Texto fornecido —
★ ★ ★ ★ ★
Nota etnográfica e despedida

Pormenor de uma fotografia que mostra a estrutura de cubatas em construção, na sanzala de Macuma, (Angola, região do Cuango, em 15 de Março de 1973)

Na quinta-feira, dia doze, tive a surpresa de encontrar em Quimbele o alferes que está no Cuango.

— Tu por aqui, Raul? Deixaste o Cuango sem ninguém?

— Estão lá os furriéis.

— E o que é que vieste fazer a Quimbele? Matar saudades da civilização?

— Não. Fui chamado pelo capitão. Como estamos em alerta máximo, por causa da Páscoa, o capitão quer que eu vá com uma secção para Quibula Calonge.

— Isso é na zona do Alto Zaza.

— Creio que sim. Não conheço.

— Eu também não. Nunca lá estive. Mas sei onde fica. E sei também que é uma zona com bastantes povoações. E, que eu saiba, nunca lá esteve a tropa instalada.

— Nunca esteve. Mas, pelos vistos, vai passar a estar.

— Deve ser só por agora. Deve ser temporário, porque estamos de prevenção. Temos a Páscoa à porta e os turras aproveitam geralmente estas épocas para nos chatearem.
★ ★ ★ ★ ★
Tarefas do exercício —
a: Responda a cada pergunta com base no texto fornecido:
(i) Em que dia da semana ocorreu o encontro com o alferes em Quimbele?
(ii) Segundo Raul, quem ficou no Cuango?
(iii) Para onde o capitão quer que Raul vá com uma secção?
b: Liste todos os nomes de lugares mencionados no texto fornecido, incluindo a legenda da fotografia.

Conteúdo dos dados —
★ ★ ★ ★ ★
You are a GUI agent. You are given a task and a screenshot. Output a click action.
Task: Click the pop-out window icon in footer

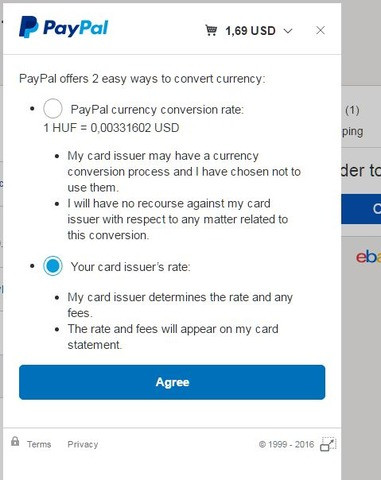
★ ★ ★ ★ ★
Soluções do exercício —
a:
(i) Numa quinta-feira, dia doze.
(ii) Os furriéis.
(iii) Para Quibula Calonge.

b: Macuma, Angola, Cuango, Quimbele, Quibula Calonge, Alto Zaza